XaaS: Carrier as a Service

XaaS: Carrier as a Service

Posted By : Affiliated

You can’t buy a new mobile phone anymore.

Well, of course, you can always pay full retail price and buy, for instance, an iPhone directly from Apple.

But if you “buy” your phone through a phone carrier like AT&T you have signed up for a monthly service package along with a financing option for your phone, meaning you pay in monthly installments and, in most cases, never pay it all the way off before you get a new phone.

That’s because most of us don’t care about owning our cell phone.

We know that in a year or two it’s going to be obsolete anyway.

Without knowing it or really thinking about it, we’re all leveraging Carrier as a Service (CaaS).

What is Carrier as a Service?

The company that sends your phone and/or internet bill is your carrier. Identifying your communications carrier “as a service” only puts it in perspective. Anyone who has used a phone is already using ‘technology as a service’ or XaaS because they are not paying for the infrastructure of the phone system, just the right to use it.

Carrier As a Service simply means that you’re paying for the use of phone and internet technology, but when you move office buildings, you’re not going to rip the wires out of the walls to bring it with you. Instead, you pay for your phone carrier to maintain the technology and infrastructure necessary for your phones to work and pay them a monthly fee for the privilege of using the network.

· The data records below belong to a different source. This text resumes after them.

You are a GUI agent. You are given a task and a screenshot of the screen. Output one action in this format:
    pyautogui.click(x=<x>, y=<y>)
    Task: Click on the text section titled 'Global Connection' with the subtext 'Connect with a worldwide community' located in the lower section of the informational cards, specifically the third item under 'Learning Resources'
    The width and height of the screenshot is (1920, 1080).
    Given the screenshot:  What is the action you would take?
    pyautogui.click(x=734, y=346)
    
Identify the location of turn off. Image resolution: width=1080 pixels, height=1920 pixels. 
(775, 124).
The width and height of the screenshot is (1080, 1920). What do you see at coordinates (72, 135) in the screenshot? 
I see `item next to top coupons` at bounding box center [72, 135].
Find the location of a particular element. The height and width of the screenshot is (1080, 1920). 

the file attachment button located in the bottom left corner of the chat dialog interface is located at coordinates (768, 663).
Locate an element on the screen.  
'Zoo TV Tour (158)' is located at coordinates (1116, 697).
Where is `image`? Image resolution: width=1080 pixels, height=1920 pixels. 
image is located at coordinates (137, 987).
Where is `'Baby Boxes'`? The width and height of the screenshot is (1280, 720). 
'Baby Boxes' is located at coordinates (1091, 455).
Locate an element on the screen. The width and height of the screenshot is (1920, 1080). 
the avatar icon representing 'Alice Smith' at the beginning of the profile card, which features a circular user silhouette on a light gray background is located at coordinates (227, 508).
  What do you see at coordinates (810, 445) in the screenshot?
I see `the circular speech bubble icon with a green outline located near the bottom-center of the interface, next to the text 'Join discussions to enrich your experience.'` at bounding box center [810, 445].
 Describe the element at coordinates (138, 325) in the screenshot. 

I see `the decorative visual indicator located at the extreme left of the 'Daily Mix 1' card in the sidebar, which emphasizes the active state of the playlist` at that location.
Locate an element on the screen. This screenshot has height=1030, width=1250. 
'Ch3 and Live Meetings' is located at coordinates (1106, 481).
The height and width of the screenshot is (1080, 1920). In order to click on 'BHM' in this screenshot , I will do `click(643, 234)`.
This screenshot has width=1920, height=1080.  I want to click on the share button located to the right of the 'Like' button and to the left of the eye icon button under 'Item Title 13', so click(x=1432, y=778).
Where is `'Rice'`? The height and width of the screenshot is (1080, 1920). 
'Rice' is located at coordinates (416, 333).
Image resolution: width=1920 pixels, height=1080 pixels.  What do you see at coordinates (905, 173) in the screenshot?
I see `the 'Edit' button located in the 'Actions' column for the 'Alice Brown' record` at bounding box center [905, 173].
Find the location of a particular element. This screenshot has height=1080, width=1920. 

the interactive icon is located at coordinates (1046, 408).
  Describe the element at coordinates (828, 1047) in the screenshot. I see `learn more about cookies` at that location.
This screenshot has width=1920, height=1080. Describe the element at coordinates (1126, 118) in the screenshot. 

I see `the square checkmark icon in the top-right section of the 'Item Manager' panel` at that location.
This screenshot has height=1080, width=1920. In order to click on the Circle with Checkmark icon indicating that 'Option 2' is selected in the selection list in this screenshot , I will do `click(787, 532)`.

Why Should CaaS Matter to Me?

The problem with business phone solutions is that they work — until they don’t. And you keep paying your phone bill each month without thinking twice about how much it costs and whether you’re getting a good deal.

It can be even worse when you’ve simplified things and just get a single bill for your phone and internet services. You pay for the highest speeds and most reliable network:

  • but are you getting what you pay for?
  • how do you know if your carrier is the right one for you?

Even if you do make the decision that you want to shop around for the best service, there is a good chance you could already be too late — because in most cases you’ll need at least 90 days to evaluate new providers, get quotes, and change over your service to avoid any downtime.

Many carriers bank on the idea that you won’t give yourself enough lead time to make a change, so they will continue to up their rates as long as they can. Even what started out as a good deal might not be a year or two later. But for carriers, the market is competitive, so even a little bit of shopping around can help you to save big.

If you’re not seeking out the best Carrier as a Service plans, chances are bad that you’re getting the best deal.

Finding the Right Technology Partner

You can shop around on your own. But if you were prepared to make that kind of commitment, you probably wouldn’t be reading this.

The right technology partner can help you compare services, analyze your current setup (e.g., are you actually getting the bandwidth you’re paying for?) and even remind you when your contract is coming up, and you may be eligible for a better plan.

Learning about CaaS isn’t so much about investing in a new technology or a new system, it’s about making sure that the investments you’ve already made are paying off.